Over 76,000 news homes will be built across the ten towns, providing accommodation for approximately 170,000 residents.
Plans for the new towns will incorporate potential solutions to today’s health and care challenges, including obesity, dementia and community cohesion. The team behind the Healthy New Homes programme will comprise clinicians, designers and technology experts who will test how primary care can be worked into communities using modern technology and living environments.
Simon Stevens, CEO of NHS England, said: “The much-needed push to kick start affordable housing across England creates a golden opportunity for the NHS to help promote health and keep people independent. As these new neighbourhoods and towns are built, we’ll kick ourselves if in ten years’ time we look back having missed the opportunity to ‘design out’ the obesogenic environment, and ‘design in’ health and wellbeing.
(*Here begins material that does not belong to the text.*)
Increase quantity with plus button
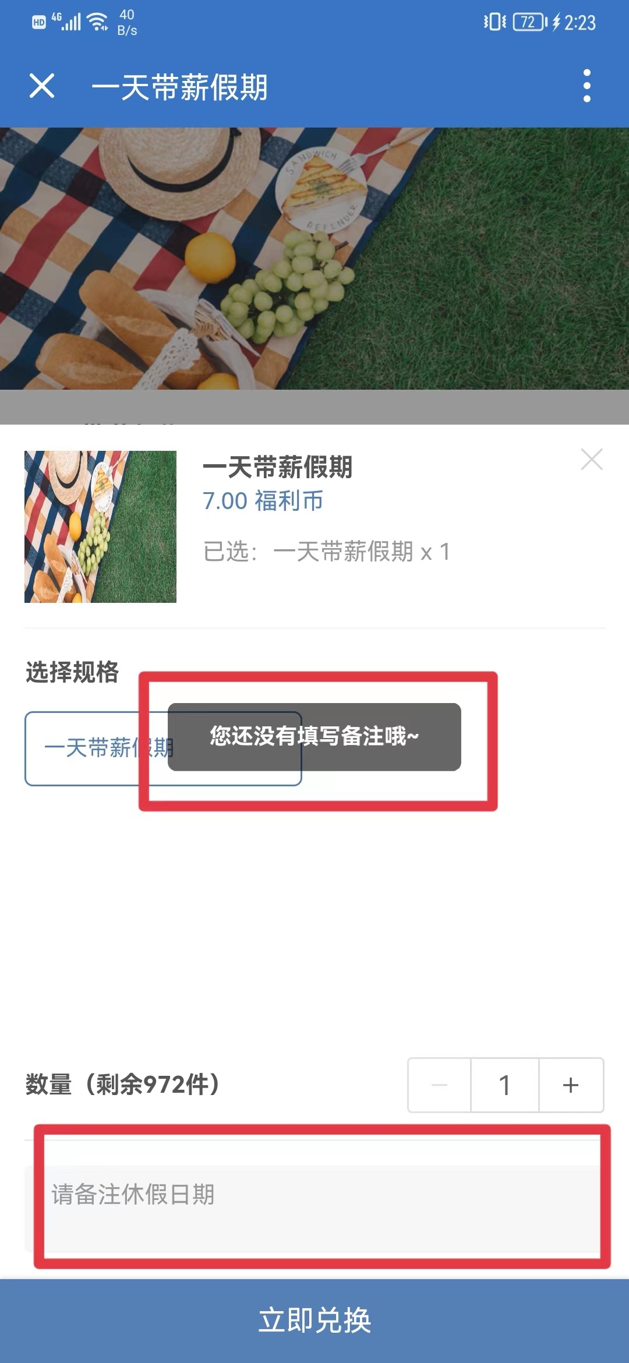629x1363 pixels. (571, 1085)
“We want children to have places where they want to play with friends and can safely walk or cycle to school – rather than just exercising their fingers on video games. We want to see neighbourhoods and adaptable home designs that make it easier for older people to continue to live independently wherever possible. And we want new ways of providing new types of digitally-enabled local health services that share physical infrastructure and staff with schools and community groups.”
The programme addresses the NHS’s commitment made in its Five Year Forward View to improve population health and integrate health and care services as new communities are built.
NHS England received 114 applications from local authorities, housing associations, NHS organisations and housing developers to take part in the programme. Following a rigorous selection process, the first ten sites to be included in the programme have been selected:
- Whitehill and Bordon, Hampshire – 3,350 new homes on a former army barracks. A new care campus will co-locate ‘care-ready homes’ specially designed to be adaptable to the needs of people with long term conditions with a nurse-led treatment centre, pharmacy and integrated care hub.
- Cranbrook, Devon – 8,000 new residential units. Data suggests that Cranbrook has three times the national average of 0-4 year olds and will look at how prevention and healthy lifestyles can be taught in schools from a young age.
- Darlington – 2,500 residential units across three linked sites in the Eastern Growth Zone. Darlington is developing a ‘virtual care home’ offer where a group of homes with shared facilities are configured to link directly into a digital care hub, avoiding institutionalisation in nursing homes.
- Barking Riverside – 10,800 residential units on London’s largest brownfield site.
- Whyndyke Farm in Fylde, Lancashire – 1,400 residential units.
- Halton Lea, Runcorn – 800 residential units.
- Bicester, Oxon – 393 houses in the Elmsbrook project, part of 1300 new homes planned.
- Northstowe, Cambridgeshire – 10,000 homes on former military land.
- Ebbsfleet Garden City, Kent – up to 15,000 new homes in the first garden city for 100 years.
- Barton Park, Oxford – 885 residential units.